Invisible Hand’s Merkato technology enables real-time pricing and allocation of bandwidth through the use of automated agents. To learn more about how this technology works and what its benefits are, please refer to the StreamingMedia.com article Merkato Enables Dynamic, Real-Time Bandwidth Marketplace.
But despite the promise held by a dynamic, real-time bandwidth marketplace, Merkato’s customer base has been limited primarily to clients who maintain and manage their own servers; it has not caught on among the major CDNs as a way to provide flexibility to their bandwidth-buying customers. "The primary roadblock right now is buying power," says Cahill. "We have never set out to be an actual operator of services. As a result, we still don’t have the purchasing clout."
Cahill and his cohorts at Invisible Hand have approached most, if not all, of the major CDNs about incorporating their Merkato technology directly into their respective networks, but that has proved to be a daunting challenge. "The ability to tie into their networks is outrageously complex," Cahill laments. "It’s too complex at this point to efficiently integrate an automated agent system such as ours and then control the multiple points."

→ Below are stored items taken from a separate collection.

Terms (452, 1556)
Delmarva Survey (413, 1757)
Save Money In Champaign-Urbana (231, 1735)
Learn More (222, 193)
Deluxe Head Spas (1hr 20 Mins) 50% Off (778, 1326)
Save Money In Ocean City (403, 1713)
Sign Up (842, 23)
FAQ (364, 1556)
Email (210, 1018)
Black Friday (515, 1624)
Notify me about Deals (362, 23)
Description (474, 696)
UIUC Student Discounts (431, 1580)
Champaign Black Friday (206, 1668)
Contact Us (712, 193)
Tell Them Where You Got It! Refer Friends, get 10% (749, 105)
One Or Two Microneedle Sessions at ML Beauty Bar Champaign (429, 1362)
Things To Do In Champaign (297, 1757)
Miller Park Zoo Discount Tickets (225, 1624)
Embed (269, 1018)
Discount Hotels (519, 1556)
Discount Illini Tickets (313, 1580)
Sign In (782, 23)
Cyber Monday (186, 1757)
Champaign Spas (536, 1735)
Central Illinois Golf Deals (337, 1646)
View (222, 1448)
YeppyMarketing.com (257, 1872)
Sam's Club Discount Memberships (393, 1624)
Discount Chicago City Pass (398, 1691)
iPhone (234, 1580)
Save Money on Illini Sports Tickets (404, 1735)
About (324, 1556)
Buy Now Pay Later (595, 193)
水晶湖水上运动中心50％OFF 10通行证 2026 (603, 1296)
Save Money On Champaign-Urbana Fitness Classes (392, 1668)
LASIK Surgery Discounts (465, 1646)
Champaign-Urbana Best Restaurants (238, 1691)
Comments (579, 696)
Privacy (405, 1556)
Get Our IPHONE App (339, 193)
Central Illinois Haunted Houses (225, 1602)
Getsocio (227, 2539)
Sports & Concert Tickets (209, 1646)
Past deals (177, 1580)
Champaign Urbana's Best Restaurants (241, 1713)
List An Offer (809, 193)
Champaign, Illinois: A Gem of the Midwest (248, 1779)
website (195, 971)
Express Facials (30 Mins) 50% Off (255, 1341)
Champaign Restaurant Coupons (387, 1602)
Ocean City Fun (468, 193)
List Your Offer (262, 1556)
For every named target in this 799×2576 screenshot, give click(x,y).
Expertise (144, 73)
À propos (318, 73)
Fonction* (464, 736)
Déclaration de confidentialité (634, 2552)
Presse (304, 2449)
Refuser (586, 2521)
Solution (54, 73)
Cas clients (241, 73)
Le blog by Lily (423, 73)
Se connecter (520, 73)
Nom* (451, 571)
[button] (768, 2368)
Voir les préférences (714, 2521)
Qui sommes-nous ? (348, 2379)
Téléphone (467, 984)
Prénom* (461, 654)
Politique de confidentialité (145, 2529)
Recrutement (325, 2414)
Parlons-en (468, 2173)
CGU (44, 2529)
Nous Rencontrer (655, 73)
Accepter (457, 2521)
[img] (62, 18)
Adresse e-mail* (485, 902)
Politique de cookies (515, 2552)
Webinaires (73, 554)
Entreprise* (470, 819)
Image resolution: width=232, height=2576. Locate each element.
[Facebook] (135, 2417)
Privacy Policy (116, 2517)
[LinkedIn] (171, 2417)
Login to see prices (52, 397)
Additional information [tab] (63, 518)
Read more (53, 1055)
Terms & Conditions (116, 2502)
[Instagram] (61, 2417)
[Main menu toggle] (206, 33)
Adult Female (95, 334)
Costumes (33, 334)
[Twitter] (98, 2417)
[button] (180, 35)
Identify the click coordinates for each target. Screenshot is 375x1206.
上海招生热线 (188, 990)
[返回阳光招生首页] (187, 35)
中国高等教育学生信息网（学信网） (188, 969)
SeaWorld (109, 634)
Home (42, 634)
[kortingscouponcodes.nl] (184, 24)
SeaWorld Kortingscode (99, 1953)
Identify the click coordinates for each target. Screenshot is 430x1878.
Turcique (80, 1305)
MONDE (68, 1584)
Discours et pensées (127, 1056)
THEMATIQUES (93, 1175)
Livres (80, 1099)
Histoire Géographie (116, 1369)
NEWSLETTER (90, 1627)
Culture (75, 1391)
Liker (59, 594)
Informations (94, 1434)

While there are varying definitions of what exactly a CDN is, the traditional CDN consists of multiple content access points (CAP) spread across a geographic area. For Merkato to work effectively with a CDN, the technology would have to be installed at all of these points. In the case of a CDN like Mirror Image, that would mean managing upwards of 20 CAPs; for Akamai, that number increases a hundredfold. "To work with Akamai, there’d have to be some way to speak to all 2,000 of these content delivery nodes. It’s a nightmarish proposition at this point in time," Cahill concludes.
Ultimately, Cahill envisions a future where there could be a "something that looks like a CDN with our Merkato technology at the core, which is the next step beyond what we do today," he says. "Basically a CDN powered by Merkato is what we’d like to see."